* Brano fornito *
'''
Gli squilibri territoriali continuano a crescere e a minacciare l’agricoltura, a vantaggio di politiche urbanistiche che tendono a sacrificare suolo fertile. In più, gli effetti del cambiamento climatico si abbattono su un territorio reso sempre più fragile dalla cementificazione. Nell’anno pandemico 2020 la cementificazione è avanzata ad un ritmo di 2 metri quadrati al secondo, secondo quanto emerge dai dati Ispra.
L’avanzata del cemento non rallenta neanche nel 2020, nonostante i mesi di blocco di gran parte delle attività durante il lockdown: adesso ricopre quasi 60 chilometri quadrati, impermeabilizzando ormai il 7,11% del territorio nazionale. Sono così saliti a 7275 i comuni con parte del territorio in pericolo di dissesto idrogeologico, il 91,3% del totale con 7 milioni gli italiani che vivono in aree a rischio frane, alluvioni ed esondazioni di fiumi in una situazione di incertezza determinata dall’andamento meteorologico che condiziona la vita e il lavoro.
'''
* Consegna *
Rispondi a queste domande sul brano dedicato alla cementificazione:
1. Secondo i dati Ispra, a quale ritmo è avanzata la cementificazione nel 2020?
2. Quale percentuale del territorio nazionale risulta ormai impermeabilizzata?
3. Quanti comuni hanno parte del territorio in pericolo di dissesto idrogeologico?

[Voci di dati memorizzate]
'''
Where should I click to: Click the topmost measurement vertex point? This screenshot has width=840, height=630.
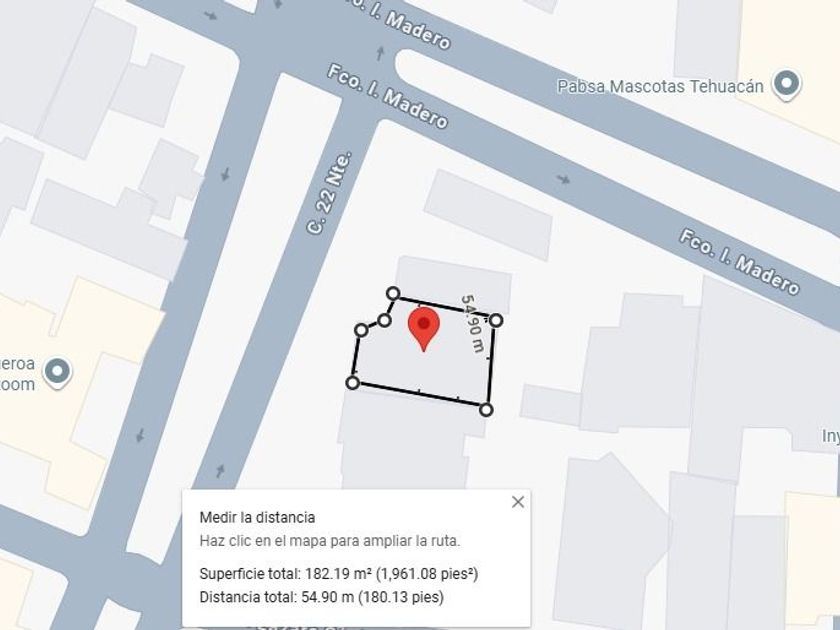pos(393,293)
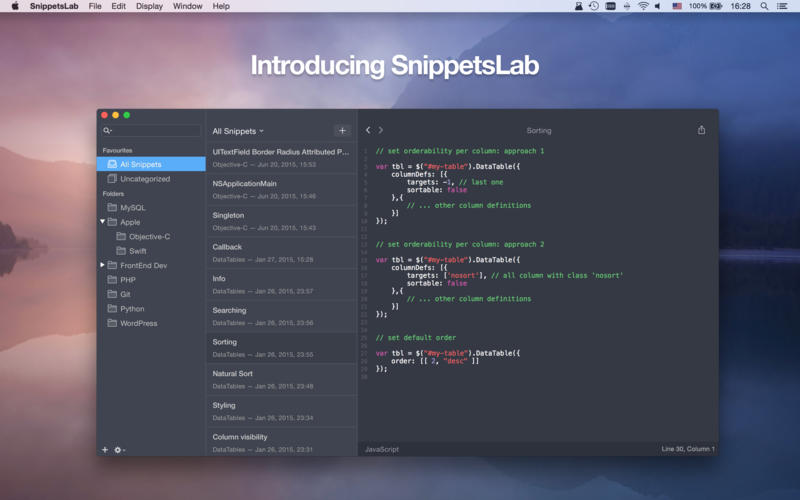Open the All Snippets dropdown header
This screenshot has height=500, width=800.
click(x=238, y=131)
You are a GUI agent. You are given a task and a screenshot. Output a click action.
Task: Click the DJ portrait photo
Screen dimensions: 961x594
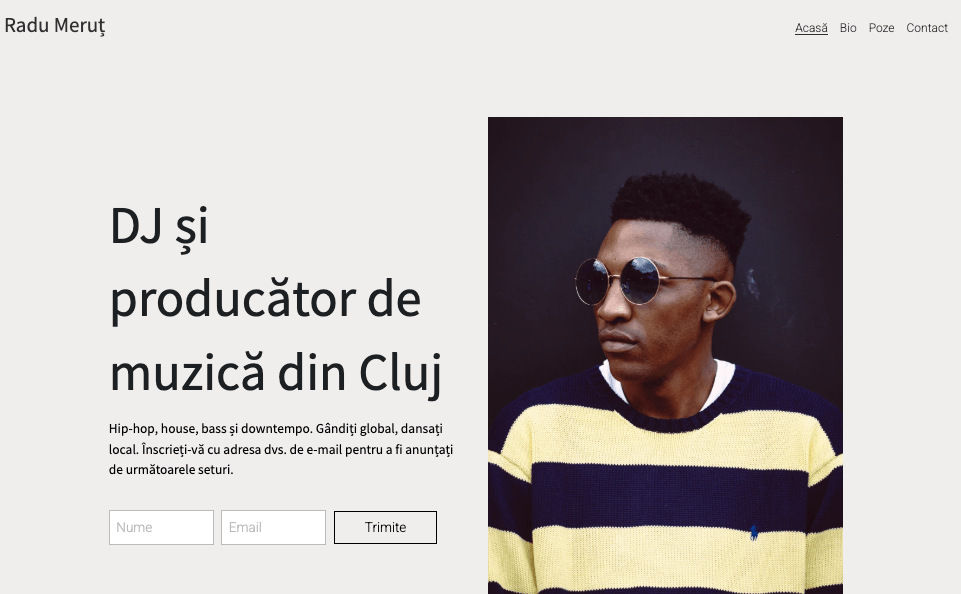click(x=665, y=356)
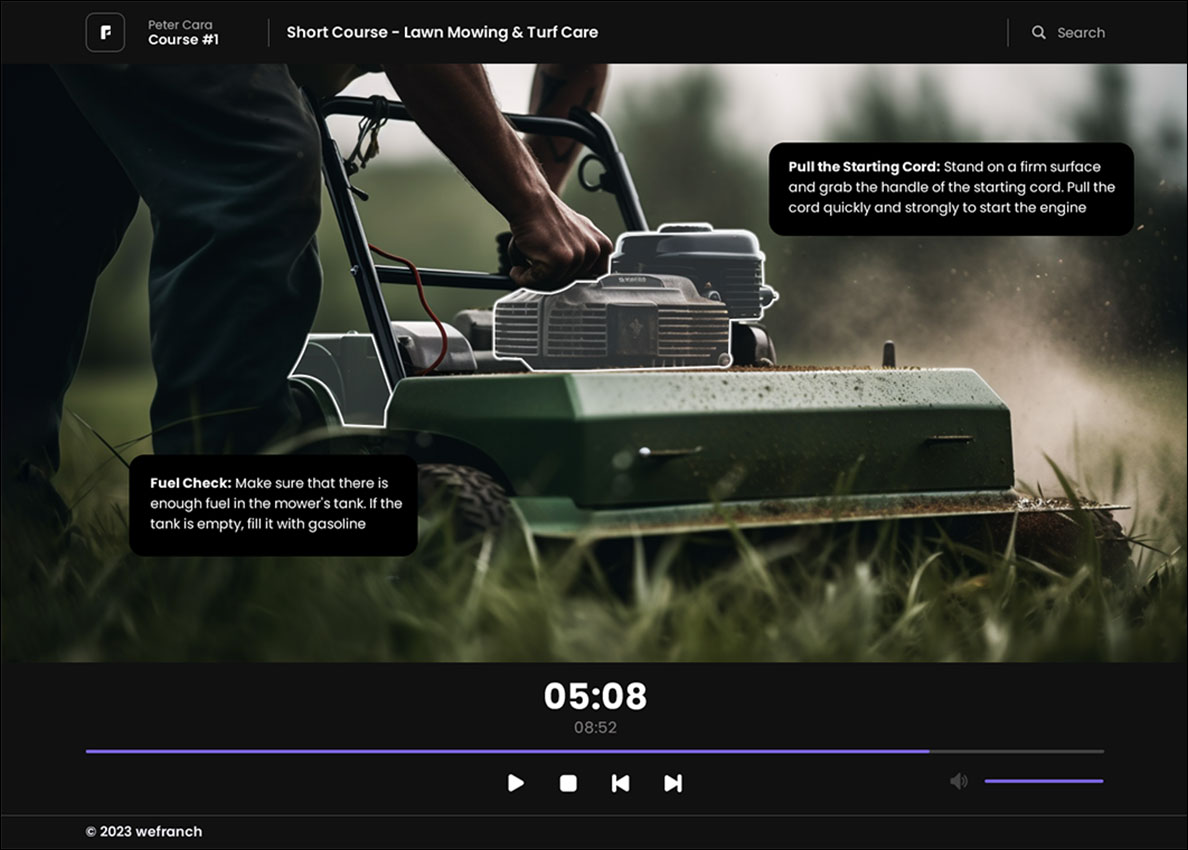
'''
* Soluzione *
1. A un ritmo di 2 metri quadrati al secondo.
2. Il 7,11%.
3. 7275 comuni, pari al 91,3% del totale.